> [Maxim](https://wikilayer.org/smee-again) / [Wikilayer authoring guide](https://wikilayer.org/smee-again/wikilayer-howto) / Use cases

# Use cases

**Contents:**

- [Where it fits](#where-it-fits)
  - [Personal notes](#personal-notes)
  - [Team workspace](#team-workspace)
  - [Public reference](#public-reference)
  - [AI memory / RAG replacement](#ai-memory-rag-replacement)
- [Where it doesn't](#where-it-doesnt)
  - [vs Notion](#vs-notion)
  - [vs Google Docs](#vs-google-docs)
  - [vs Confluence and GitBook](#vs-confluence-and-gitbook)

Wikilayer fits where structured, growing knowledge needs to live somewhere that both humans and agents reach. The same engine carries personal notes, team workspaces, public references, and AI memory; visibility tier and writing balance differ, the mechanics don't.

## Where it fits

Wikilayer fits four shapes of structured, growing knowledge that humans and agents both touch. Each below names what it replaces and what makes Wikilayer a fit.

### Personal notes

A second brain that an [MCP](page:4409)-native agent reads selectively (`get_outline` → `get_node`) instead of holding the whole vault in context. Adding to notes is a chat message away, no app switch; reading them back is a tool call away, not a search bar. Closer to Obsidian-as-knowledge-store than to a flat note app or a single ever-growing scratchpad.

### Team workspace

Project context, decisions, meeting digests, written by the team and refactored by the agent. The team's chat and the wiki feed each other: the agent reads back, rewrites, and proposes structural moves the human approves. Replaces Notion- and Confluence-shaped tools when an [MCP](page:4409)-native API matters more than rich-block UX.

### Public reference

Encyclopedias, guide sites, fan wikis, travel handbooks. Content meant for readers who arrive from search and never touch the editing surface. SEO ships ready out of the box: Open Graph, JSON-LD, sitemap, slugged URLs that survive renames. Closer to MediaWiki in spirit than to a docs-builder like GitBook.
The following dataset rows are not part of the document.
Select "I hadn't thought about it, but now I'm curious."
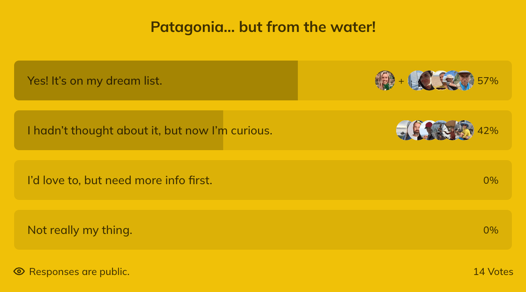This screenshot has width=526, height=292. pyautogui.click(x=150, y=130)
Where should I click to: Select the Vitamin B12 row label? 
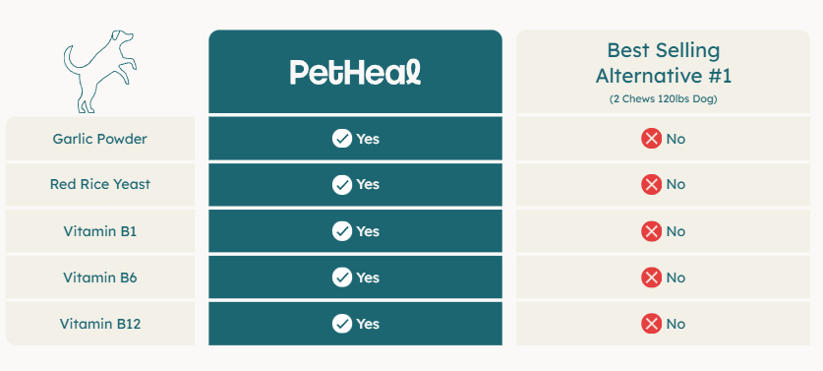(99, 323)
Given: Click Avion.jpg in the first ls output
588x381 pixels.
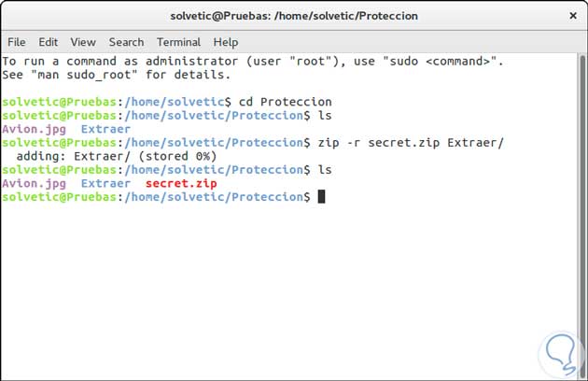Looking at the screenshot, I should click(34, 129).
### AI memory / RAG replacement

Long-running project memory the agent writes and the human audits. Replaces flat `CLAUDE.md` files that grow into unreadable piles; the tree gives memory structure the agent navigates by outline instead of grepping a 50KB single file. No separate vector store needed: hierarchy plus full-text search across titles and bodies turns out to be enough for most agentic memory workloads.

## Where it doesn't

Wikilayer overlaps with three families of adjacent tools without trying to be any of them. Each comparison below names what the adjacent tool does that Wikilayer deliberately doesn't, so a user migrating in can spot up front what they'll have to give up.

### vs Notion

Notion's killer features are its rich block editor (drag-and-drop, slash menu, embeds) and databases-as-content (filtered views, kanban, calendar, formula columns). Wikilayer has neither. Bodies are plain [markdown](page:4402) edited through [MCP](page:4409), not click-to-edit blocks; the tree is hierarchical markdown nodes, not a relational document store. If your wiki is more "structured data with views" than "growing prose with structure", Notion fits better.

### vs Google Docs

Google Docs is real-time multiplayer prose: live cursors, character-level collaborative typing, inline comments and suggestion threads. Wikilayer is single-writer-per-edit: each `update_node` / `patch_node` lands atomically through [MCP](page:4409), conflicts resolve at write time rather than by merging character streams. Discussion of a block happens in a chat tool, with the agreed outcome written back as an edit. If your team needs simultaneous editing or threaded comments on prose, Docs fits better.

### vs Confluence and GitBook

Confluence and GitBook layer enterprise process on top of pages: per-page permissions, approval / review workflows, scheduled publishing, branch-and-merge models for drafts. Wikilayer has wiki-level visibility only and no review queue. Edits land directly on the live tree; the audit trail is `nodes_history` (one before-snapshot per change), not a separate workflow. Mixed-sensitivity content goes in separate wikis. If your team needs sign-off chains or per-page ACLs, those tools fit better.